Opposition leader Tony Abbott – born in England – responded with a reference to asylum seekers, who are not allowed to work. “The government is tolerating people coming into this country and going on welfare and they’re demonising people coming into this country and working from day one,” he said.

Corkman Fergal Davis, a senior law lecturer at the University of New South Wales, moved to Australia two years ago on a 457 visa.

He sees parallels with the Celtic Tiger years: "We used to say we were a very tolerant society in Ireland, and then you would hear people saying 'no one ever came here when there wasn't any money around, and now people are coming'. And that was said with fairly significant racist undertones. I think the situation in Australia is similar."

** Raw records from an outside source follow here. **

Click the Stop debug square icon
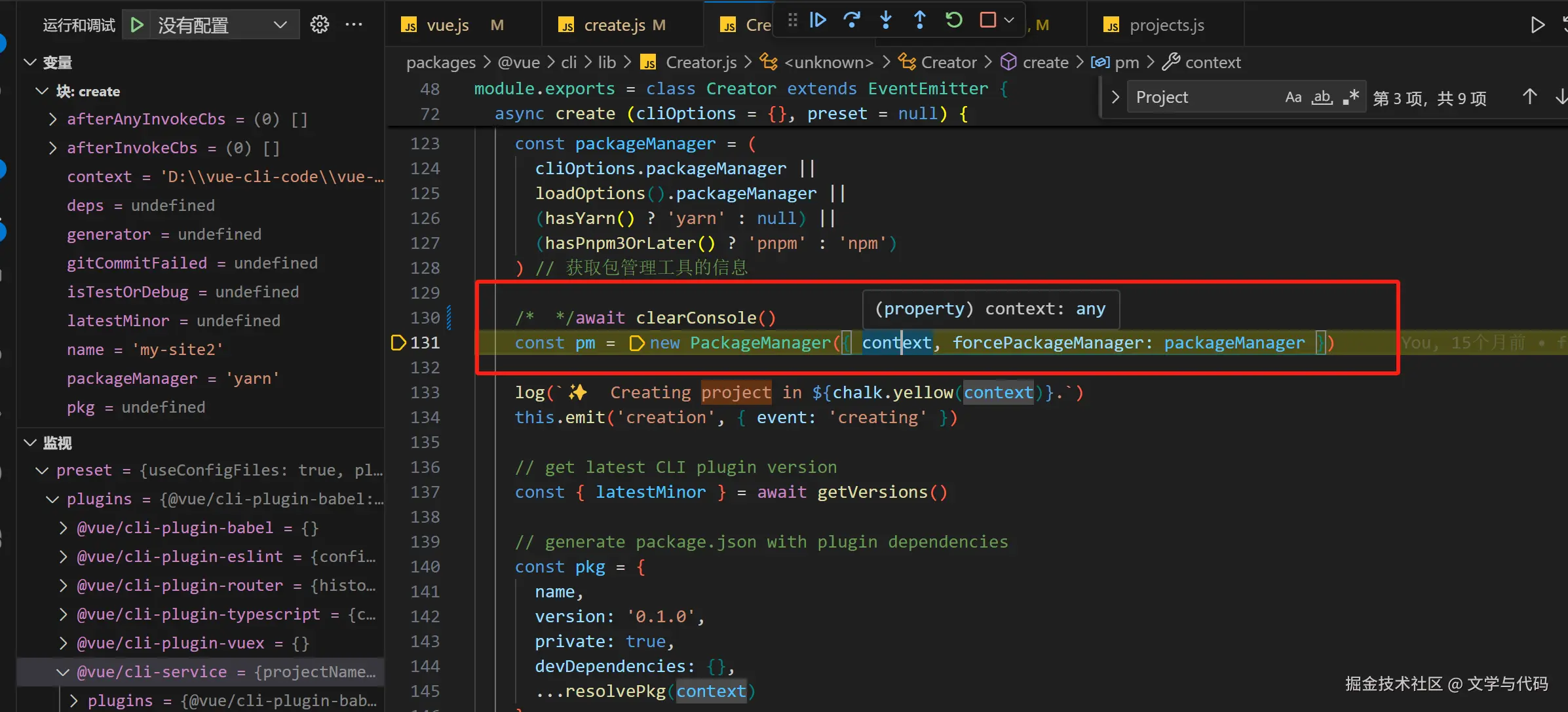1568x712 pixels. (987, 20)
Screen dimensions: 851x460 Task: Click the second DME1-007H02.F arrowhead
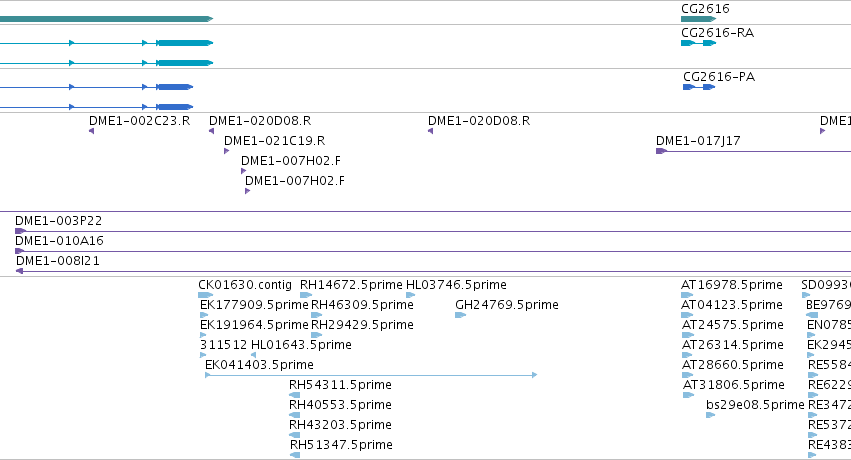point(247,191)
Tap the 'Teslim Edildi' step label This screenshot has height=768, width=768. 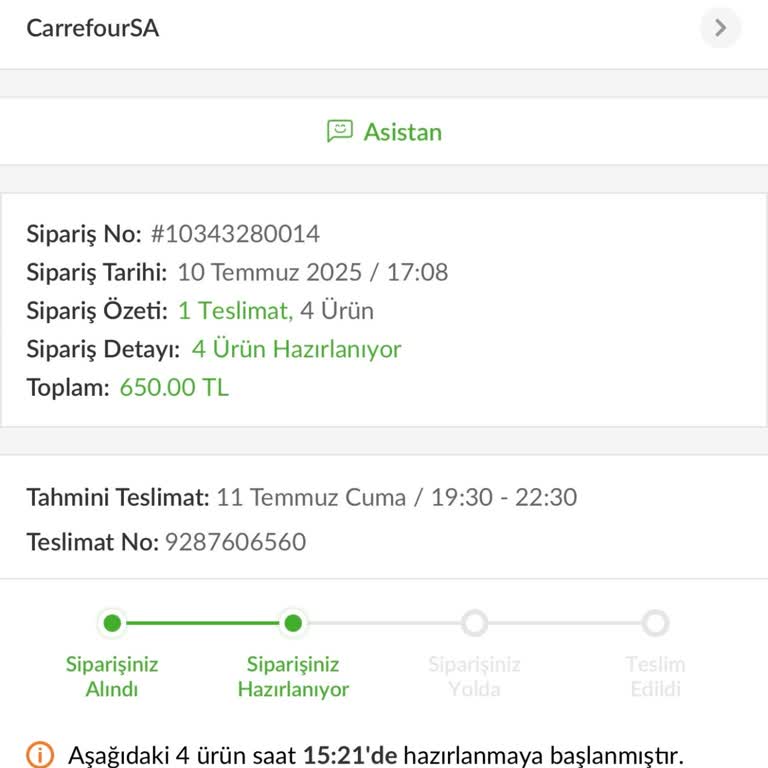(655, 677)
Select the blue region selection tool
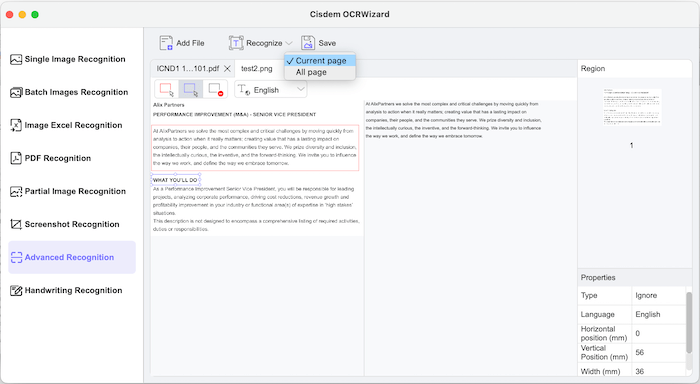The image size is (700, 384). pyautogui.click(x=191, y=89)
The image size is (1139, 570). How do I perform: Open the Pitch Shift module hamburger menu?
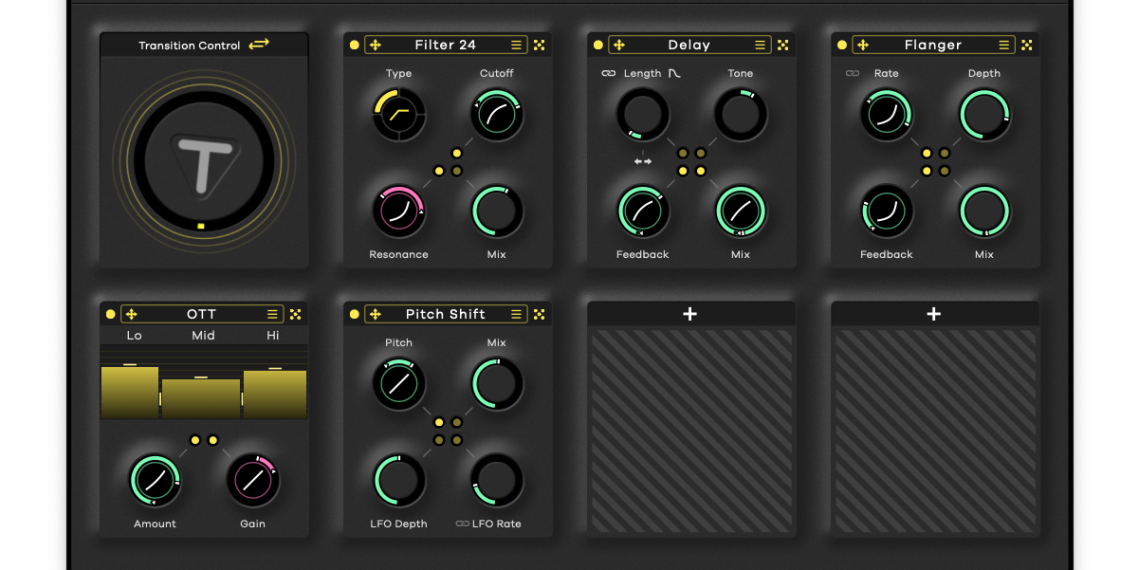(x=516, y=314)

Until last year, people on 457s were entitled to a “living away from home” allowance which meant they could claim certain expenses, including rent, against their tax. It resulted in significant savings but the government saw it as a loophole and ended it. On a 457, you can’t vote or own property, and in New South Wales you have to pay thousands of dollars to send children to public schools free to everyone else.

“The idea that you are coming on some kind of a free ride is disingenuous,” says Davis. “A lot of the rhetoric we are hearing around foreign workers in the election campaign is distasteful . . . The Australian government’s first priority is to employ Australians, but there are gaps within the economy that need filling, and that’s what the temporary visa scheme is for.

“If it’s being abused, then the government should crack down on those abuses, but it shouldn’t demonise a whole class of workers who come here and make a significant and useful contribution to the economy,” he says.

Davis says talking about “foreign workers” in a country predominantly made up of immigrants or their descendants is concerning. “It’s using a dog whistle in that it’s trying to attract voters who have a more racist viewpoint, but it’s trying to do that in a way that they can then say ‘We’re not being racist, we’re just saying we want to give priority to Australian workers’ . . . Both sides of politics here are playing fairly fast and loose with the race card,” he says.

Luke O'Neill, editor of the Sydney-based Irish Echo newspaper, says people are anxious about visa changes.

“The growth in the amount of Irish on the 457 visa in recent years has been almost exponential. The health of that programme, what happens with it, is of huge interest to people who are in Australia already, and to people in Ireland who are thinking of coming here.


'Rug pulled out'
"There are cases where families have come from Ireland with young kids, rented a house and changed their lives to start things fresh. And then a year or two down the line, the rug is pulled from beneath them and the person on that 457 visa is let go."

For those on 457s, the next six months until the election will be nerve-wracking.